Security Notice
Notification Policy
When we discover a security vulnerability in NTP we first notify Premium members of
the NTP Forum, then
CERT, and finally make a public announcement.
Security News
(4 Mar 2009) Chris Ries of CMU discovered that when Autokey Authentication is enabled (i.e. the
ntp.conf file contains a
crypto pw ... directive) a remote attacker can send a carefully crafted packet that can overflow a stack buffer and potentially allow malicious code to be executed with the privilege level of the ntpd process.
When the
NTP Project learned about this vulnerability and had implemented a fix, the first people we notified were Premium Members of the
NTP Forum.
CERT was notified next, and we all agreed on the release date for the public announcement and the fix in the stable branch. The development branch (4.2.5p74) fix occurred as part of general cleanup before this vulnerability was reported.

Users are
strongly encouraged to update to the current stable version of NTP which is available from the the
NTP Project Download Page or the
NTP Public Services Project Download Page.
Resolved Vulnerabilities
The following vulnerabilities have been reported for the Reference Implementation of NTP during the 20+ years that the
NTP Project has existed.
Remote exploit if autokey is enabled
- References: Sec 1151 / CVE-2009-1252 / VU#853097
- Versions: All releases from 4.0.99m/4.1.70 (2001-08-15) through 4.2.4 before 4.2.4p7 and 4.2.5 before 4.2.5p74
- Date Resolved: Stable (4.2.4p7) 4 Mar 2009, Development (4.2.5p74) 10 Sep 2007
- Summary: When Autokey Authentication is enabled (i.e. the
ntp.conf file contains a crypto pw ... directive) a remote attacker can send a carefully crafted packet that can overflow a stack buffer and potentially allow malicious code to be executed with the privilege level of the ntpd process.
- Mitigation:
- Credit: This vulnerability was discovered by Chis Ries of CMU.

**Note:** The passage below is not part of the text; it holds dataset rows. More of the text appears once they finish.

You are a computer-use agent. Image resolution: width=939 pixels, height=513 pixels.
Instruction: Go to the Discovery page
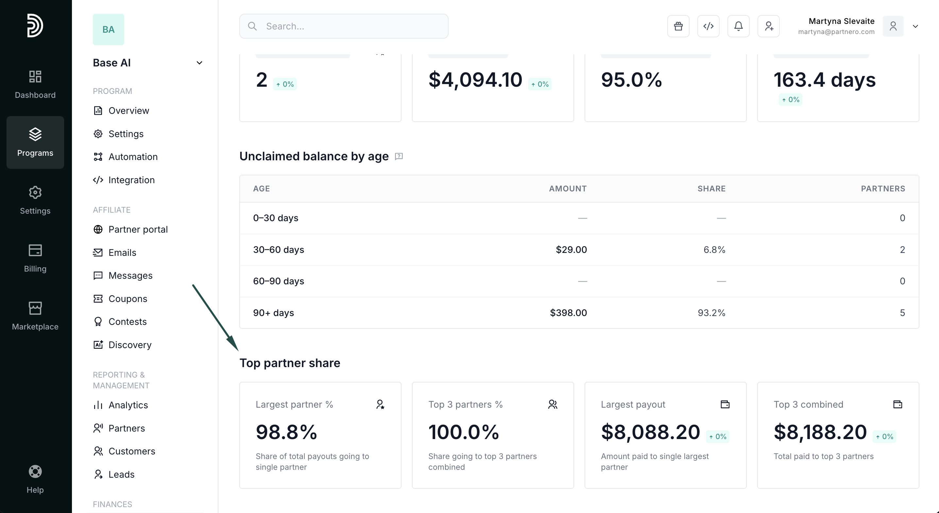tap(130, 345)
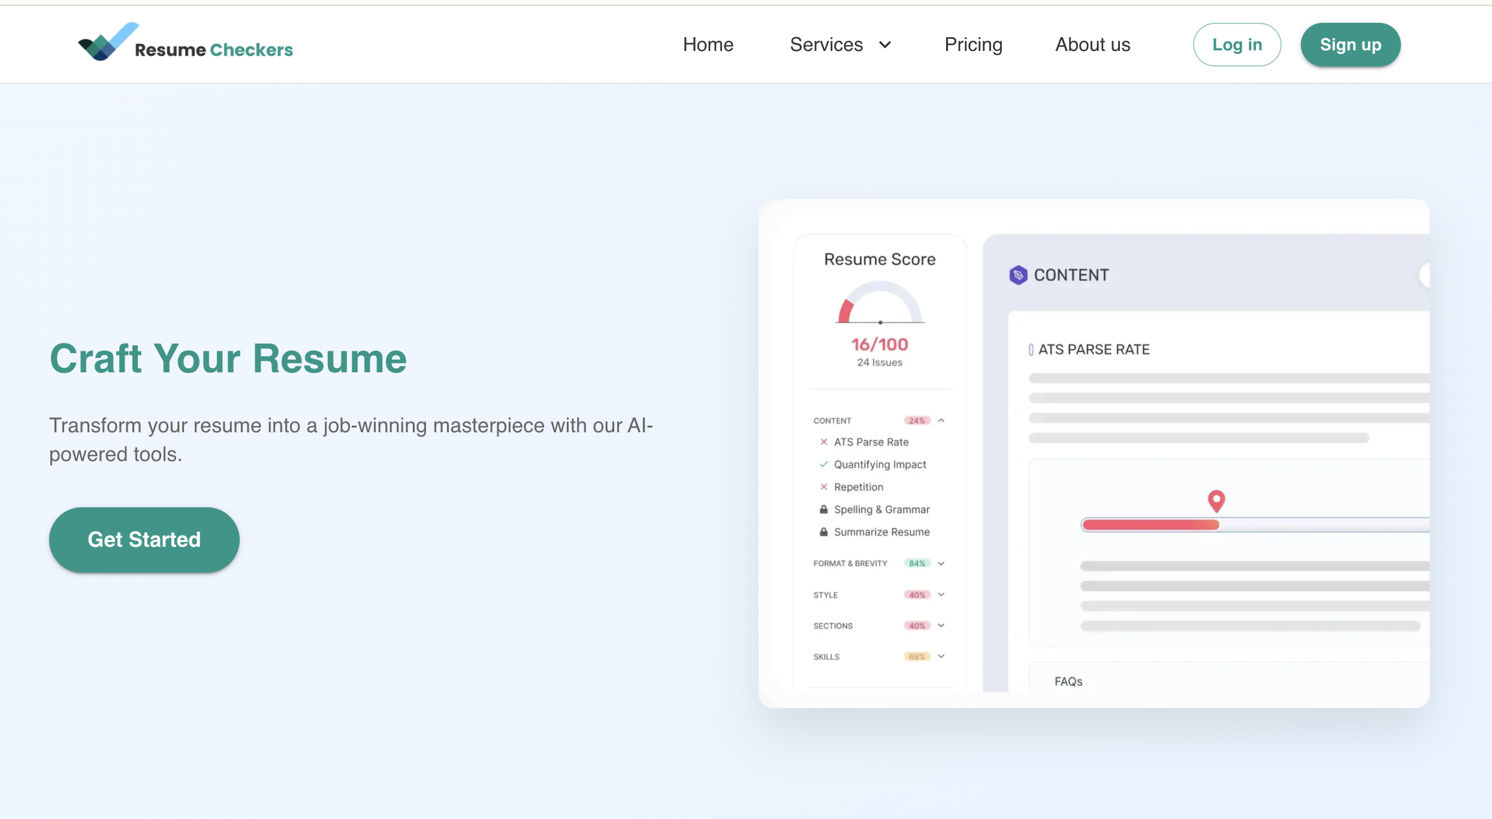Go to the Pricing page
The height and width of the screenshot is (819, 1492).
(972, 44)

Multiple OpenSSL signature verification API misuse
- References: oCERT #2008-016 / CVE-2009-0021
- Versions: 4.2.4 before 4.2.4p5 and 4.2.5 before 4.2.5p150
- Date resolved: Stable (4.2.4p6) 8 Jan 2009, Development (4.2.5p151) 23 Dec 2008
- Summary: Affected versions do not properly check the return value from the OpenSSL EVP_VerifyFinal function, which allows remote attackers to bypass validation of the certificate chain via a malformed SSL/TLS signature, a different vulnerability than CVE-2008-5077 and CVE-2009-0025.
Buffer overflow in ntp_control:ctl_getitem() function
- References: CVE-2001-0414 / VU#970472 / BID:2450
- Versions affected: 4.0.99k and earlier (aka xntpd and xntp3)
- Date resolved: 13 Jun 2001
- Summary: Buffer overflow in ntpd ntp daemon 4.0.99k and earlier (aka xntpd and xntp3) allows remote attackers to cause a denial of service and possibly execute arbitrary commands via a long readvar argument.
Internal overflow if date / time offset is greater than 34 years
- References: CAN-2004-0657 / VU#584606
- Versions affected: versions prior to 4.0
- Date resolved: July 1999
- Summary: Integer overflow in the NTP daemon (NTPd) before 4.0 causes the NTP server to return the wrong date/time offset when a client requests a date/time that is more than 34 years away from the server's time.
Reporting Security Issues
Security related bug may be reported by e-mail to
security@ntp.org or via the
NTP Bug Tracking System. Please refrain from discussion potential security issues in public fora such as the comp.protocols.time.ntp Usenet news-group.